= Charles Back =

South African businessman

Charles Louis Back is the third-generation owner of South African wine and cheese producer Fairview, in Paarl in the Western Cape province. Fairview Estate is a third-generation family-owned farm, located on the slopes of the Paarl Mountain in the winelands of the Western Cape.

==Career and winemaking philosophy==
Charles Back studied winemaking at Elsenburg Agricultural College in Stellenbosch. He officially joined his family's company in 1978 and took over full control in 1995 after his father, Cyril, died. Following the fall of Apartheid in South Africa and the lifting of economic sanctions, Back initiated marketing and sales on the international market. Back is also the owner of The Goats do Roam Wine Company and The Spice Route Winery, which is a wine cellar in the Swartland region of the Western Cape.

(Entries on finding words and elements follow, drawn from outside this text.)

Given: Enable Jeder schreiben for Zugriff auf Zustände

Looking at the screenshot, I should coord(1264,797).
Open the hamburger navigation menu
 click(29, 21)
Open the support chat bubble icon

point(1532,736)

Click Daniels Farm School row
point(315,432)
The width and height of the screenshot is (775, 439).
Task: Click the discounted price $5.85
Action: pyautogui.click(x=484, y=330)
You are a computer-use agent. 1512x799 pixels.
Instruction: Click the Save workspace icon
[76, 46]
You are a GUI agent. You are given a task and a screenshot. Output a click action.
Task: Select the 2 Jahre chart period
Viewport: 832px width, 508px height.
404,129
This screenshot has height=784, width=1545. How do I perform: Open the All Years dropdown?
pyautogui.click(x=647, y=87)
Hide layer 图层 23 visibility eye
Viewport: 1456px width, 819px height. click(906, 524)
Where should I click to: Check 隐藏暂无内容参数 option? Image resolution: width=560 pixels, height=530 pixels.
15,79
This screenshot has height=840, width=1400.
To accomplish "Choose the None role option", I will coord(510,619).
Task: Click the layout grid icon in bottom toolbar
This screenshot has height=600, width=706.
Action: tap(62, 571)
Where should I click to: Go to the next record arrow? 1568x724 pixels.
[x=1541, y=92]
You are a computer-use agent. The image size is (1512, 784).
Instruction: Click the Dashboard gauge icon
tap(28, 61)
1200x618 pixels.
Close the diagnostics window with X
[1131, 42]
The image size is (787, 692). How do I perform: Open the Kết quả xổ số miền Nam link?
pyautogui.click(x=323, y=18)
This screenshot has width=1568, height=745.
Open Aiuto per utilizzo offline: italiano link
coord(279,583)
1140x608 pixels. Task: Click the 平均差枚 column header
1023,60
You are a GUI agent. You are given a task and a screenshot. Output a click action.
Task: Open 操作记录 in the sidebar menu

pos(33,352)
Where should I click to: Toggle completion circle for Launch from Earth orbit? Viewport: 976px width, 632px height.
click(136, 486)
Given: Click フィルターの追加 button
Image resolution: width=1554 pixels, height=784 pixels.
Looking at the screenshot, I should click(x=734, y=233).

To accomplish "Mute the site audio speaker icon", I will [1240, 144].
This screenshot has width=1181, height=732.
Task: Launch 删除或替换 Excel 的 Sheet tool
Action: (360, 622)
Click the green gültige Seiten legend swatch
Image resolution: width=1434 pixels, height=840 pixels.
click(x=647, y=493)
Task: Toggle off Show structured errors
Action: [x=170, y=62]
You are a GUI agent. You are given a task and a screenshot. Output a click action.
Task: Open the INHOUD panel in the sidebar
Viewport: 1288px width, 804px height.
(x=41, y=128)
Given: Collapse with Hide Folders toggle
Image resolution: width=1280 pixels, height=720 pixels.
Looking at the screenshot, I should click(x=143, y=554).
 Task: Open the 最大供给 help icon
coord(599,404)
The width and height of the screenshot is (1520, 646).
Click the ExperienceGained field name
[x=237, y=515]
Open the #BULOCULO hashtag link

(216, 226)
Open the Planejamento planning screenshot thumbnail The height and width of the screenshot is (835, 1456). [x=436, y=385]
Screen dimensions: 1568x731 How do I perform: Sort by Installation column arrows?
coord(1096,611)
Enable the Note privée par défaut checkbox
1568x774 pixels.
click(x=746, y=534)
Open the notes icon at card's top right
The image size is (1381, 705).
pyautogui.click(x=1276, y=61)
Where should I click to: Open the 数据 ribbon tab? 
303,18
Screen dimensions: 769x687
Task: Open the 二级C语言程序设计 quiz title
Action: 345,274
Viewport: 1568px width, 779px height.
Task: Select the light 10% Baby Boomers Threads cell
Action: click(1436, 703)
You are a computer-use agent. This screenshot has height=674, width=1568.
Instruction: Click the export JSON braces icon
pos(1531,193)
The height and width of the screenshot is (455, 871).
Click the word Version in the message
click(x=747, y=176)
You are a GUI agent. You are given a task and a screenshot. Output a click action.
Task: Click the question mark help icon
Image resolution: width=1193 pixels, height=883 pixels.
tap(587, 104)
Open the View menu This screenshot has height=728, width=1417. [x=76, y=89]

Back has brought a number of new grape varietals to South Africa and is one of the country's original Rhône Rangers. He was the first producer to plant Viognier vineyards in the country, and has the largest plantings of Mourvèdre. Back also bottled South Africa's first single varietal Petite Sirah. He is of the opinion that the majority of South African vineyards should be planted to more Mediterranean and Rhône style varietals, as opposed to the Bordeaux ones that have typically been favoured.

==Other achievements==
In April 2006, South African WINE Magazine voted Back the second most influential person in the South African wine industry, after Nelson Mandela.

In 2007 Back was nominated as one of UK publication Harpers most influential personalities in the wine industry

The KWV appointed Back onto their advisory winemaking committee in 2007, tasked with assisting the company with their quality and production strategy.

In 2017, Back was awarded the 1659 Wine Industry Medal of Honour 2017 and the South African Farmer of the Year 2017.